To do
The lines below that include the word "computer" are to be reported.

Records for the exercise
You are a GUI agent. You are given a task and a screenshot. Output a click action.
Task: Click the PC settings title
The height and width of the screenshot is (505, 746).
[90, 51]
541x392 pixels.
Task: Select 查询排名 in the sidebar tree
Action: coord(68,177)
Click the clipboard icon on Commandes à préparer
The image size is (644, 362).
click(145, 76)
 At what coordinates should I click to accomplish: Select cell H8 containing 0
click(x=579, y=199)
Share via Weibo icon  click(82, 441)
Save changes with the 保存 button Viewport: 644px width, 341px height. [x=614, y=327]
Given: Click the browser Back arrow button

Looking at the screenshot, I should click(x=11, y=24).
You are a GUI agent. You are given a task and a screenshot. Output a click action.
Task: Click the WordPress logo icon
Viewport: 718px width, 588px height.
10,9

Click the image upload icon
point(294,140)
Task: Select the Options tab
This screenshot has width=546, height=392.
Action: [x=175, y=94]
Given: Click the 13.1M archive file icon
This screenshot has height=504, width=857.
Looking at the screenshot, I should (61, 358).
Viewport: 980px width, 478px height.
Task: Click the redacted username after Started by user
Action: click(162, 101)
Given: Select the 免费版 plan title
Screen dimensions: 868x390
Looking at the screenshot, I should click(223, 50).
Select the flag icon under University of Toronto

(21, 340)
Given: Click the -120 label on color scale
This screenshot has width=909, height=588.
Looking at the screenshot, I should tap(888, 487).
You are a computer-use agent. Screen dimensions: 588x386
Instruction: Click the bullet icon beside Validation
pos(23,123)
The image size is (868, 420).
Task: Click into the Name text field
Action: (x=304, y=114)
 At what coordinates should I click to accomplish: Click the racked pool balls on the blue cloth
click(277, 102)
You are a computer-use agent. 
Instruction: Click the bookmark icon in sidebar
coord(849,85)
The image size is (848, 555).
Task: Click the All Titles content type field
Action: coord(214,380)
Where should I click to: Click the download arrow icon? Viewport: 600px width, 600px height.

Solution
You are a computer-use agent. Screen dimensions: 588x386
You are a computer-use agent. 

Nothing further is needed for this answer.